**Directions for this task**
Using the data that follows, return exactly the lines from the one that contains "静岡県 (692, 1891)" through the one that contains "宮崎県 (504, 2256)", ends included.
Content starts
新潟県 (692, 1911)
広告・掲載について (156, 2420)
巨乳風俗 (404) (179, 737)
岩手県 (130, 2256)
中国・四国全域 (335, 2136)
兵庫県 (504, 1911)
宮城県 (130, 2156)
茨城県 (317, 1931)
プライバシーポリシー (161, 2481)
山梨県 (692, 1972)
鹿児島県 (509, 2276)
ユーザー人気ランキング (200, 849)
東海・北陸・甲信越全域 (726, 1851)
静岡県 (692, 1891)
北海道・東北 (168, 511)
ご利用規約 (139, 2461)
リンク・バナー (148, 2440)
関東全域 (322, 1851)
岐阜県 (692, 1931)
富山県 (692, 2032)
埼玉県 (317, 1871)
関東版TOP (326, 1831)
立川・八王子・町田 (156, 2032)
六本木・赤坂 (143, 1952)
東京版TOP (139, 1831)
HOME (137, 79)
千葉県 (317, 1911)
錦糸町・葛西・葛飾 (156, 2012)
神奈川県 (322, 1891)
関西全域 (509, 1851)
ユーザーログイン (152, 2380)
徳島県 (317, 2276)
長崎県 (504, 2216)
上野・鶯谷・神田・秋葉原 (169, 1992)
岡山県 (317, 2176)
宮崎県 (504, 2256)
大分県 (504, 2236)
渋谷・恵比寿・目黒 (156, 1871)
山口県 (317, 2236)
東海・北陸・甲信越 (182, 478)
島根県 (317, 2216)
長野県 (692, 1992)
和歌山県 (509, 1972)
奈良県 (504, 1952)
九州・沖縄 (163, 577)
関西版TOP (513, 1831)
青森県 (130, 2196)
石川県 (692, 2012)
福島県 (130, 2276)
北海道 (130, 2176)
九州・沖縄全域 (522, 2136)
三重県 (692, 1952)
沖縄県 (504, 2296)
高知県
Content ends
**Task solution**
静岡県 (692, 1891)
北海道・東北 (168, 511)
ご利用規約 (139, 2461)
リンク・バナー (148, 2440)
関東全域 (322, 1851)
岐阜県 (692, 1931)
富山県 (692, 2032)
埼玉県 (317, 1871)
関東版TOP (326, 1831)
立川・八王子・町田 (156, 2032)
六本木・赤坂 (143, 1952)
東京版TOP (139, 1831)
HOME (137, 79)
千葉県 (317, 1911)
錦糸町・葛西・葛飾 (156, 2012)
神奈川県 (322, 1891)
関西全域 (509, 1851)
ユーザーログイン (152, 2380)
徳島県 (317, 2276)
長崎県 (504, 2216)
上野・鶯谷・神田・秋葉原 (169, 1992)
岡山県 (317, 2176)
宮崎県 (504, 2256)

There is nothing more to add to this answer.